● **WORK INSTRUCTIONS**
Below are some records; each one is to be set down again exactly.

Stored data:
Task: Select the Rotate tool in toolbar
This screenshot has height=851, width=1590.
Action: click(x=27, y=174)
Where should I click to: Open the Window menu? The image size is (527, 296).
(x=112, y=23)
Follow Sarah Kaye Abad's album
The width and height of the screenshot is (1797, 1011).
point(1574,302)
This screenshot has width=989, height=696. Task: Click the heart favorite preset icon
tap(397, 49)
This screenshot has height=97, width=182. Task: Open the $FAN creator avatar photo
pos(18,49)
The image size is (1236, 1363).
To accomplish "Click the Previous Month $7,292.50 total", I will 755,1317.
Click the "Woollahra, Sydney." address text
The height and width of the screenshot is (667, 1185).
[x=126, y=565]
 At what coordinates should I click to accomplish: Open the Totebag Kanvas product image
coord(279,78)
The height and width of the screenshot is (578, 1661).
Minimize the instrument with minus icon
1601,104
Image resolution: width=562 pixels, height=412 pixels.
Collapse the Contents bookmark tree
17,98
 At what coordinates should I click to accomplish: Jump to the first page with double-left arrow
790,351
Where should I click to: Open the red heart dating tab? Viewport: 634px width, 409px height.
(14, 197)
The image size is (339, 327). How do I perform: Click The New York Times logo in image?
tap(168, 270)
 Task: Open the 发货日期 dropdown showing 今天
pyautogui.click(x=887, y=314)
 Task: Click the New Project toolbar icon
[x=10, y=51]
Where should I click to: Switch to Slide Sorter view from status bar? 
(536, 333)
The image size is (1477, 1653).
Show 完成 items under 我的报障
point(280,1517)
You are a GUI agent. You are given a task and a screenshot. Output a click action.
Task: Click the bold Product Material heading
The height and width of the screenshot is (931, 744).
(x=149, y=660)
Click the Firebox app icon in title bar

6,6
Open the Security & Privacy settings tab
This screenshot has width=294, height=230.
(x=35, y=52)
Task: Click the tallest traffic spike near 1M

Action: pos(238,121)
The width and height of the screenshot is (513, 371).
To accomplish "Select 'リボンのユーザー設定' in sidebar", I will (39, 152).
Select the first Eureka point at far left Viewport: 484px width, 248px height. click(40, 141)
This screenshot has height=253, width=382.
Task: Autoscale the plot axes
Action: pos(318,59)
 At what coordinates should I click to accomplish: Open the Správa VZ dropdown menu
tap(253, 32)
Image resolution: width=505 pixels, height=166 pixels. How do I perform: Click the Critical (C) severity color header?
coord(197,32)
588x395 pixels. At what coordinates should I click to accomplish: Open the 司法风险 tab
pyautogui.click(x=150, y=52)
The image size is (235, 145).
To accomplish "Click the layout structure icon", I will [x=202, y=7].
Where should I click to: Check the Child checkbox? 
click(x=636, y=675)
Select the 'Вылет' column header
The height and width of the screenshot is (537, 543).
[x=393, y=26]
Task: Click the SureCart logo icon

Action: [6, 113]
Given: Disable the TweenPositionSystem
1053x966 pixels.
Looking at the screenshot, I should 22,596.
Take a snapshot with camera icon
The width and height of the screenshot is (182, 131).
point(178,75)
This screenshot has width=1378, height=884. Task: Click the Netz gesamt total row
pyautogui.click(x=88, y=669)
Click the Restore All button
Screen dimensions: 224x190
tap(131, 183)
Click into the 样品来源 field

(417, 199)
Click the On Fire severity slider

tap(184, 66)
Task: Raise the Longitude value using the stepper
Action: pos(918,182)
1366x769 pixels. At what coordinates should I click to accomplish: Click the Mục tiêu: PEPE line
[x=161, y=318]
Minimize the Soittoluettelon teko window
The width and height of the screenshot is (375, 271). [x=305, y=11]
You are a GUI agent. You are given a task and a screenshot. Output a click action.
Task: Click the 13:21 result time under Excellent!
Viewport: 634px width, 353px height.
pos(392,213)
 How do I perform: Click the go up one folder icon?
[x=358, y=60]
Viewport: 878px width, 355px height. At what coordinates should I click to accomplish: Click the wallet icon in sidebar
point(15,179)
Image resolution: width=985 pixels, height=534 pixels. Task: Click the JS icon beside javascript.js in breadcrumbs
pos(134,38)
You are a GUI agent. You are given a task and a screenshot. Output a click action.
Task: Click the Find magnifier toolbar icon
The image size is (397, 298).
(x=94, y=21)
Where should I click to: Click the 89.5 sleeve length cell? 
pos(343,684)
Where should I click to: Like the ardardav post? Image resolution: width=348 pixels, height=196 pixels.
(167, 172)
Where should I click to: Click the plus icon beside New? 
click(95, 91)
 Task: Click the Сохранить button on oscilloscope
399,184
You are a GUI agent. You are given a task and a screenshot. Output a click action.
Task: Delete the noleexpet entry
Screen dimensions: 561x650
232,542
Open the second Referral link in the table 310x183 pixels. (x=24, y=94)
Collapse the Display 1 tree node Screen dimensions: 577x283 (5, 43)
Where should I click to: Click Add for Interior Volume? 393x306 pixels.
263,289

● **RESPONSE TO THE TASK**
Task: Select the Rotate tool in toolbar
This screenshot has height=851, width=1590.
Action: click(x=27, y=174)
Where should I click to: Open the Window menu? The image size is (527, 296).
(x=112, y=23)
Follow Sarah Kaye Abad's album
The width and height of the screenshot is (1797, 1011).
point(1574,302)
This screenshot has width=989, height=696. Task: Click the heart favorite preset icon
tap(397, 49)
This screenshot has height=97, width=182. Task: Open the $FAN creator avatar photo
pos(18,49)
The image size is (1236, 1363).
To accomplish "Click the Previous Month $7,292.50 total", I will 755,1317.
Click the "Woollahra, Sydney." address text
The height and width of the screenshot is (667, 1185).
[x=126, y=565]
 At what coordinates should I click to accomplish: Open the Totebag Kanvas product image
coord(279,78)
The height and width of the screenshot is (578, 1661).
Minimize the instrument with minus icon
1601,104
Image resolution: width=562 pixels, height=412 pixels.
Collapse the Contents bookmark tree
17,98
 At what coordinates should I click to accomplish: Jump to the first page with double-left arrow
790,351
Where should I click to: Open the red heart dating tab? Viewport: 634px width, 409px height.
(14, 197)
The image size is (339, 327). How do I perform: Click The New York Times logo in image?
tap(168, 270)
 Task: Open the 发货日期 dropdown showing 今天
pyautogui.click(x=887, y=314)
 Task: Click the New Project toolbar icon
[x=10, y=51]
Where should I click to: Switch to Slide Sorter view from status bar? 
(536, 333)
The image size is (1477, 1653).
Show 完成 items under 我的报障
point(280,1517)
You are a GUI agent. You are given a task and a screenshot. Output a click action.
Task: Click the bold Product Material heading
The height and width of the screenshot is (931, 744).
(x=149, y=660)
Click the Firebox app icon in title bar

6,6
Open the Security & Privacy settings tab
This screenshot has width=294, height=230.
(x=35, y=52)
Task: Click the tallest traffic spike near 1M

Action: pos(238,121)
The width and height of the screenshot is (513, 371).
To accomplish "Select 'リボンのユーザー設定' in sidebar", I will (39, 152).
Select the first Eureka point at far left Viewport: 484px width, 248px height. click(40, 141)
This screenshot has height=253, width=382.
Task: Autoscale the plot axes
Action: pos(318,59)
 At what coordinates should I click to accomplish: Open the Správa VZ dropdown menu
tap(253, 32)
Image resolution: width=505 pixels, height=166 pixels. How do I perform: Click the Critical (C) severity color header?
coord(197,32)
588x395 pixels. At what coordinates should I click to accomplish: Open the 司法风险 tab
pyautogui.click(x=150, y=52)
The image size is (235, 145).
To accomplish "Click the layout structure icon", I will [x=202, y=7].
Where should I click to: Check the Child checkbox? 
click(x=636, y=675)
Select the 'Вылет' column header
The height and width of the screenshot is (537, 543).
[x=393, y=26]
Task: Click the SureCart logo icon

Action: [6, 113]
Given: Disable the TweenPositionSystem
1053x966 pixels.
Looking at the screenshot, I should 22,596.
Take a snapshot with camera icon
The width and height of the screenshot is (182, 131).
point(178,75)
This screenshot has width=1378, height=884. Task: Click the Netz gesamt total row
pyautogui.click(x=88, y=669)
Click the Restore All button
Screen dimensions: 224x190
tap(131, 183)
Click into the 样品来源 field

(417, 199)
Click the On Fire severity slider

tap(184, 66)
Task: Raise the Longitude value using the stepper
Action: pos(918,182)
1366x769 pixels. At what coordinates should I click to accomplish: Click the Mục tiêu: PEPE line
[x=161, y=318]
Minimize the Soittoluettelon teko window
The width and height of the screenshot is (375, 271). [x=305, y=11]
You are a GUI agent. You are given a task and a screenshot. Output a click action.
Task: Click the 13:21 result time under Excellent!
Viewport: 634px width, 353px height.
pos(392,213)
 How do I perform: Click the go up one folder icon?
[x=358, y=60]
Viewport: 878px width, 355px height. At what coordinates should I click to accomplish: Click the wallet icon in sidebar
point(15,179)
Image resolution: width=985 pixels, height=534 pixels. Task: Click the JS icon beside javascript.js in breadcrumbs
pos(134,38)
You are a GUI agent. You are given a task and a screenshot. Output a click action.
Task: Click the Find magnifier toolbar icon
The image size is (397, 298).
(x=94, y=21)
Where should I click to: Click the 89.5 sleeve length cell? 
pos(343,684)
Where should I click to: Like the ardardav post? Image resolution: width=348 pixels, height=196 pixels.
(167, 172)
Where should I click to: Click the plus icon beside New? 
click(95, 91)
 Task: Click the Сохранить button on oscilloscope
399,184
You are a GUI agent. You are given a task and a screenshot. Output a click action.
Task: Delete the noleexpet entry
Screen dimensions: 561x650
232,542
Open the second Referral link in the table 310x183 pixels. (x=24, y=94)
Collapse the Display 1 tree node Screen dimensions: 577x283 (5, 43)
Where should I click to: Click Add for Interior Volume? 393x306 pixels.
263,289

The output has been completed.